Seçimlerin bitmesiyle birlikte HDP’liler de birbirine girdi. Daha seçim sürecinde HDP’nin kanatları altında fenomenleşen “TİP” ile HDP’liler arasında tartışmalar başlamıştı. HDP çevreleri özellikle Ahmet Şık’ı hedef alarak, “TİP”e polis partisi diye saldırıyordu. Ahmet Şık ise HDP içinde “Kürt faşistleri” olduğundan dert yanıp, sonra milyon kez falan özür diledi.
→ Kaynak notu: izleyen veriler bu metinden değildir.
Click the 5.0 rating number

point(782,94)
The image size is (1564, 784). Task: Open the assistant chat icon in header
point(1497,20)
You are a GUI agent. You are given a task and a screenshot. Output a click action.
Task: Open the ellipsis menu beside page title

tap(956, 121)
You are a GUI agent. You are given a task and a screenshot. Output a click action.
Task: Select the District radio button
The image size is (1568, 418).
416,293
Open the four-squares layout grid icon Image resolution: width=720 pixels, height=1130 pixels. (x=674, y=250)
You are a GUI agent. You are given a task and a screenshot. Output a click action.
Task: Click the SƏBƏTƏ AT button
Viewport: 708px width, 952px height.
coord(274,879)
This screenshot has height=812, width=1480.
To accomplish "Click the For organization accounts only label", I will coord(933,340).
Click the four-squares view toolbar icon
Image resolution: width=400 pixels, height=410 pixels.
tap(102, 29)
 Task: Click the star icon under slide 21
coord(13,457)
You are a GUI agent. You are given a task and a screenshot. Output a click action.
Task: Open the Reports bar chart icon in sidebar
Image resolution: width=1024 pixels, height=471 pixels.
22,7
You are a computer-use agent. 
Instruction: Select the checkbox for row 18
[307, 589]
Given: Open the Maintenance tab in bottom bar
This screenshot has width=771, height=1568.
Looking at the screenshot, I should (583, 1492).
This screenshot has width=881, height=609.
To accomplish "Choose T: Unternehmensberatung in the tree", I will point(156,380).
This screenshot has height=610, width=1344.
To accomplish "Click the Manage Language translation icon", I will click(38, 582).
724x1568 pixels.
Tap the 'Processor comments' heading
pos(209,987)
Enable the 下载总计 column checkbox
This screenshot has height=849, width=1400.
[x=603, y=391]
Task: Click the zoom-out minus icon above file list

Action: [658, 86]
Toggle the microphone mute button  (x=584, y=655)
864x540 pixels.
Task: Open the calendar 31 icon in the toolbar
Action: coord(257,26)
Kırılan kol yen içinde kalamıyordu çünkü kol artık çürümüştü. Kokular taşıyordu. İşin esası Ahmet de, kendisini hedef alan “Kürt faşistleri” olarak nitelendirdiği “yoldaşları” da doğruyu söylüyordu.
Seçimlerden hemen sonra ise Selahattin Demirtaş “aktif siyaseti” bıraktığını açıkladı. Tabii bu fantastik bir açıklamaydı. Cezaevinde bulunan birinin “aktif siyaset” yapabilmesi ve yine kendi tercihiyle biraz dinlenmeye karar vermesi çok garipti. Bu, Demirtaş’ın cezaevi sürecini yöneten saray istihbaratının, kendisine ne kadar geniş bir faaliyet alanı tanıdığının bir itirafıydı.
Gökçe Fırat’ın tutukluğunun ilk üç ayında kalem kâğıt bile alamadığını, sadece iki haftada bir 15 dakikalık avukat görüşüne izin verildiğini, Saray’ın cezaevi rejimi ile ilgili bilgi vermek için tekrar not edelim. Demirtaş ise maşallah (!) cezaevinde olmasına rağmen “sosyal medya” bağımlılığı yaşayan dünyadaki ilk tutuklu olabilir!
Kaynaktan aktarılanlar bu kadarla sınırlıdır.